» ACTIONS TO TAKE
**1.** In the passage on Miriam's well, what did Moses' mother place him into to give him a chance?
**2.** Retype the passage on Miriam's well between "Midrash explains that" and "our water source.", inclusive.
**3.** Continue the passage on Miriam's well from its final sentence.

[[ DOCUMENT SEGMENT, beginning ]]

Midrash explains that this juxtaposition comes to teach us that as long as we traveled with Miriam, we merited a miraculous well of water that traveled with us and slaked our thirst. We had endless water to drink as long as in our midst was this woman, Miriam. And when she was gone, so was our water source.
So we might ask—why would we merit water because of Miriam’s leadership? Why not because of Moses or Aaron—they certainly played a critical role in helping us attain our freedom!
So Siftei Chachamim, a 17th century commentary, explains—we merit this miraculous traveling well of water through Miriam because of how she protected baby Moses. Pharaoh had decreed that all the Hebrew baby boys be put to death, and so Moses’ mother, trying to save her tiny sweet baby boy’s life, placed him into a basket on the Nile to give him a chance. And it was Miriam who then stayed with him, watched over him, protected him as best she could, as his makeshift boat floated him farther and farther away from his mother.
To be clear—we were worthy of life-giving water because we rode with Miriam—who protected a vulnerable child when he was in danger.
Now, you might say—maybe it’s only because Miriam was protecting Moses, who was special and would become our leader, chosen by God to go to Pharaoh on our behalf. Maybe. I don’t know. And I don’t know who these children in the camps on our southern border will become. Maybe they will lead, maybe they will cure a disease. Maybe they will bring peace. Or maybe they are just someone’s baby, with soft hands and feet, a little belly, sweet eyes, and a beating heart. For Moses’ mother, that’s all that Moses was and for her, and Miriam was his protector when she could not be.

[[ DOCUMENT SEGMENT, end ]]
[[ RECORD SET, beginning ]]

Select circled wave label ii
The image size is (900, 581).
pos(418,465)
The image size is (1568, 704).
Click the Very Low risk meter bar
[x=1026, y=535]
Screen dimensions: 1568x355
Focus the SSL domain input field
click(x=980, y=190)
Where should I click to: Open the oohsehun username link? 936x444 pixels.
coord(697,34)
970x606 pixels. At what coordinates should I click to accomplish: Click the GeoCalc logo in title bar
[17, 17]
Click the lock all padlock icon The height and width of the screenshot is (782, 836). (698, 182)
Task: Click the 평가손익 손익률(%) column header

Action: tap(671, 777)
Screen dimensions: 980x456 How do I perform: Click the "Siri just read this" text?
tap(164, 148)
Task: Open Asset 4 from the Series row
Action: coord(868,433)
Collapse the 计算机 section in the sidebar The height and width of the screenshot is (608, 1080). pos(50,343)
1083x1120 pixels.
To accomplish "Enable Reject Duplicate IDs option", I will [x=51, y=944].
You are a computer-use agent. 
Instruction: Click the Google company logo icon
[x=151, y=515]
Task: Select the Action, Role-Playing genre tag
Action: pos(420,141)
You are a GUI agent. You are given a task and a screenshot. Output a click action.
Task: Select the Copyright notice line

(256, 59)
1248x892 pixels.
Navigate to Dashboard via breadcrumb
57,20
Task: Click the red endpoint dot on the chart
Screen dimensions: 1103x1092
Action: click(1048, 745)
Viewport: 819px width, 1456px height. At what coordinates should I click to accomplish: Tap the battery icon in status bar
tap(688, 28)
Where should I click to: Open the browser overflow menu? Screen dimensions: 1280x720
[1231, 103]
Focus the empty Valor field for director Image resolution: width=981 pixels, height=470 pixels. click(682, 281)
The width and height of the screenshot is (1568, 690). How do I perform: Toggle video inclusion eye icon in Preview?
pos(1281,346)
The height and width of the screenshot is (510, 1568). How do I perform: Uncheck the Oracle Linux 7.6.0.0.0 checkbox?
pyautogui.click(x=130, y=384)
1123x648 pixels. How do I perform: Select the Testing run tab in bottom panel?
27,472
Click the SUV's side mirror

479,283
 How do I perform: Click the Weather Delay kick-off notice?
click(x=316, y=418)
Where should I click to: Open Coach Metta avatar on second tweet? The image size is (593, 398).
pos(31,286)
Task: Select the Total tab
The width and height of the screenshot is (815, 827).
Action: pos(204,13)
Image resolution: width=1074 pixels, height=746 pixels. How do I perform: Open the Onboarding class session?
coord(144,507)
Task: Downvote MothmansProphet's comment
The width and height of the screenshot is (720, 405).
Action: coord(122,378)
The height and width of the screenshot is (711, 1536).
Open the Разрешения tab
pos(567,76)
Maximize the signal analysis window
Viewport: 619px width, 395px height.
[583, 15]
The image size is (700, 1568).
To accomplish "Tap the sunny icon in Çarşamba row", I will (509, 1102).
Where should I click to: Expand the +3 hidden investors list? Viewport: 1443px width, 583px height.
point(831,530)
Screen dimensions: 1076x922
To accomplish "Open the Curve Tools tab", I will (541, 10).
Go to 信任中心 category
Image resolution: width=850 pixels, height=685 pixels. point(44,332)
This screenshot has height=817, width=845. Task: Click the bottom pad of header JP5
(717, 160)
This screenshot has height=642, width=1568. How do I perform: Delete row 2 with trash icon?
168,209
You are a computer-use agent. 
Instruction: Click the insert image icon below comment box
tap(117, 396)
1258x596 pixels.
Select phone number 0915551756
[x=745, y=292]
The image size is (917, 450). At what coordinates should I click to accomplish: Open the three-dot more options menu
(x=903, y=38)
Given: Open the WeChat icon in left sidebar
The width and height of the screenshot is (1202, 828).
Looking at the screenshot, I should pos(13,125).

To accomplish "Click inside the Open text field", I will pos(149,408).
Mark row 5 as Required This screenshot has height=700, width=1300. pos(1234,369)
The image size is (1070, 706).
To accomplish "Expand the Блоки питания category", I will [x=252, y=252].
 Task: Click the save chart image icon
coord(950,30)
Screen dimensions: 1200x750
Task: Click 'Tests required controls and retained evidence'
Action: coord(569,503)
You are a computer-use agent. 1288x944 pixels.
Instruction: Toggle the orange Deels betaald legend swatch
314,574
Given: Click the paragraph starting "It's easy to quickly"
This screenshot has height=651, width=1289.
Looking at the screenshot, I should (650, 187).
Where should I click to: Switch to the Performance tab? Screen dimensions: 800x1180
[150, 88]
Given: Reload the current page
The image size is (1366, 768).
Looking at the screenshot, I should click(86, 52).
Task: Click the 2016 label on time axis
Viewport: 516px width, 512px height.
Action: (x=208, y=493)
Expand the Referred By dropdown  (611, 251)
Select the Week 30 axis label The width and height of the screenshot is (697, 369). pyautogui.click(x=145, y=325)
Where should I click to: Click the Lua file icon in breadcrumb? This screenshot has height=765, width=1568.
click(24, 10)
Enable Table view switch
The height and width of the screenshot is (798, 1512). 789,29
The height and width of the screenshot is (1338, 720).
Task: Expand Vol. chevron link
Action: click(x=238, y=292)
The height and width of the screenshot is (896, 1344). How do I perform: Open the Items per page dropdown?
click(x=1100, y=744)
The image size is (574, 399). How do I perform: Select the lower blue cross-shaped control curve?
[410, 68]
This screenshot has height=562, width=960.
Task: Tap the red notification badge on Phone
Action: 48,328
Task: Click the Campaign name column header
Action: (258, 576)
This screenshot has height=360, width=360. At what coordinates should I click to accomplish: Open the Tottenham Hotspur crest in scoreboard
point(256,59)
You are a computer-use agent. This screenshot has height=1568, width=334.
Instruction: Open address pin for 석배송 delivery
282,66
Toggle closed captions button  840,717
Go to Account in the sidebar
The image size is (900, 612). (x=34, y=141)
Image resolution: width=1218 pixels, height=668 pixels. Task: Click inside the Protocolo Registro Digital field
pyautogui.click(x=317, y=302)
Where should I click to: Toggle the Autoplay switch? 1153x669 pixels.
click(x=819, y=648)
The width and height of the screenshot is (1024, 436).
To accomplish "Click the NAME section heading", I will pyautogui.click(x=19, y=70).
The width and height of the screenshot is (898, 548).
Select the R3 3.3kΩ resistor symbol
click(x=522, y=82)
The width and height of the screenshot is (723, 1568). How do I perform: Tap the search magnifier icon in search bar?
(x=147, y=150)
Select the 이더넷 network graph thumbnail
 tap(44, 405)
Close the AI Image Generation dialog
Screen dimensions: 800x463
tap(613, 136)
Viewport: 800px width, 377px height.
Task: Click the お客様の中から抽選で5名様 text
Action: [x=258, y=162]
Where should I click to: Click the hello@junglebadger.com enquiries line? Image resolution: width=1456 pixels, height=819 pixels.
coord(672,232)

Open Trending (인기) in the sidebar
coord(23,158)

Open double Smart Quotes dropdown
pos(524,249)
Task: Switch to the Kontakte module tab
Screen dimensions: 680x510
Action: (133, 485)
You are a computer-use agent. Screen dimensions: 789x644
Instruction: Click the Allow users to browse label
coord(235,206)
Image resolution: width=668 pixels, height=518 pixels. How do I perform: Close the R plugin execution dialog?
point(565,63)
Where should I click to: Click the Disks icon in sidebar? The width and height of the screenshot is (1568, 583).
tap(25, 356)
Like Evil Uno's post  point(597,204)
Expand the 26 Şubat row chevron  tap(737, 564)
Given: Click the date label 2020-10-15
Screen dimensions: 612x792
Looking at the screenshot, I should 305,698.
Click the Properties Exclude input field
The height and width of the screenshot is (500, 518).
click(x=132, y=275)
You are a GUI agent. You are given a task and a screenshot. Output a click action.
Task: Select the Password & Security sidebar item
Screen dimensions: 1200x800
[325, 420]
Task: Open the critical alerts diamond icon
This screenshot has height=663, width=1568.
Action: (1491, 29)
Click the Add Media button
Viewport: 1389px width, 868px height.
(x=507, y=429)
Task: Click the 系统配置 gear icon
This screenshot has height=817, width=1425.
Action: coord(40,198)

[[ RECORD SET, end ]]

» ANSWERS BY ITEM NUMBER
**1.** A basket on the Nile.

**2.**
Midrash explains that this juxtaposition comes to teach us that as long as we traveled with Miriam, we merited a miraculous well of water that traveled with us and slaked our thirst. We had endless water to drink as long as in our midst was this woman, Miriam. And when she was gone, so was our water source.

**3.**
Our ancient tradition teaches us that our wandering people were able to live because someone stood up for the safety of a child. We hear the children crying today, and we could say: what have we done? We could cry ourselves, no doubt many of us do. We could be angry, we could despair, we could be incredulous. Or we could be Miriam.
Perhaps we can do for them what she did for baby Moses. To make sure they are not alone, adrift, abandoned. To be their protector, and put ourselves between them and those who would do them harm.
Good people can have varied and conflicting opinions about immigration laws. And we should, and we will, have those broader conversations here about what is just and compassionate. But today we are faced with a grave atrocity, being perpetrated against kids, in our names. Unchecked cruelty on children who are afraid, sick, and alone. As a Jewish community, we know the dangers of dehumanization and of separating children from their families—and so tonight, we will join with so many others in downtown Manhattan to be a sea of Miriams for these children. We will go with a message of love. We will go to watch over them, protect them, intercede for them, as Miriam did. We will gather and say: we will not go about our lives, business as usual, while there are children in cages without enough to eat, drink, or keep warm; we will not look away.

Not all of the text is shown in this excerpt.